What you've seen by reading this docbook and the "Reference Manual" on JBoss AOP is that AOP provides a rich pointcut expression language that allows you to intercept various points in the Java language. If you think about it, the pointcut language allows you to turn any point in your Java language into an event. An event that can be caught and handled by any piece of code.
After productizing and shipping an application, sometimes users want to integrate with such "events". They want to be able to hook into different places of your application so that they can trigger things specific to their particular deployment of your product. Using object-oriented techniques to provide these hooks to users would require special gluecode every time a user request like this was made. Also, as more and more of these hooks are exposed through object-orientation, it becomes harder and harder to redesign, refactor, or change APIs as the user base is tightly coupled to existing code.
This is were AOP and pointcuts come in. Instead of writing sometimes complicated gluecode, or refactoring the application to provide such user-request integration points, the application can provide pointcut expressions the user base can use to integrate their specific integration use cases. The application provides logical names to code points as pointcut expressions. The pointcut expression can change over time as the application code is redesigned and/or refactored, but the logical name of the join point/event/integration point stays the same and user hooks don't have to change either. Let's look at an example:
public class BankAccount { public void withdraw(double amount) {...} }
Let's say the user of this bank account ERP system wanted to have an email sent to the account holder whenever a successful withdraw was made. The ERP system could provide the hook as a pointcut and then the user can write an email aspect that binds with this pointcut.

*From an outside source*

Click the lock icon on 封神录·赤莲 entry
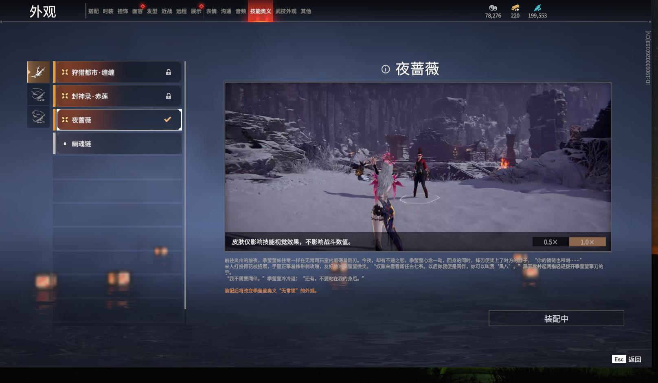658x383 pixels. tap(169, 96)
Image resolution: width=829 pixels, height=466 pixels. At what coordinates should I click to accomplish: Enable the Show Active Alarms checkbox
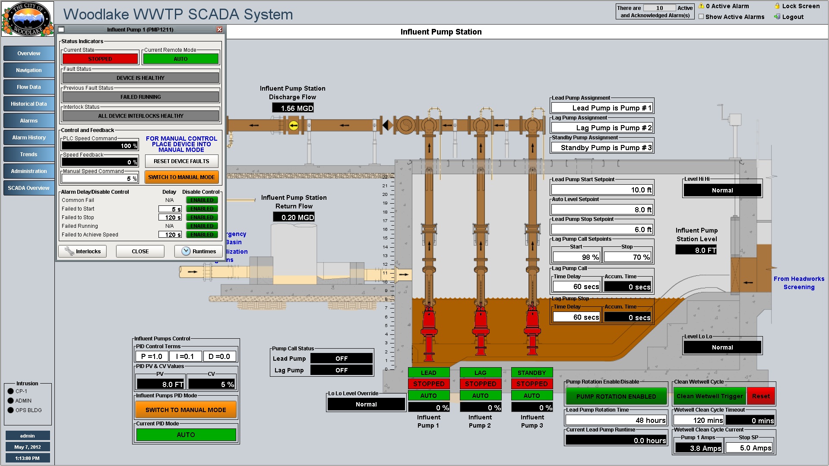[x=701, y=17]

<pointcut name="WITHDRAW" expr="execution(public void BankAccount->withdraw(double))"/>
The BankAccount class would be instrumented with AOP hooks. The overhead is quite tiny as only an additional boolean expression is needed to instrument this kind of hook. If the class or method name changes, the user integration code is unaffected as they bind their email hook to the logical pointcut name.
JBoss currently provides integration points in its EJB and MBean layers in such the same way. Recently, BEA Weblogic published AspectJ style pointcuts into the Weblogic runtime so that users could integrate using AspectJ. As AOP becomes more popular you'll see more and more software products offering integration points through pointcut expressions.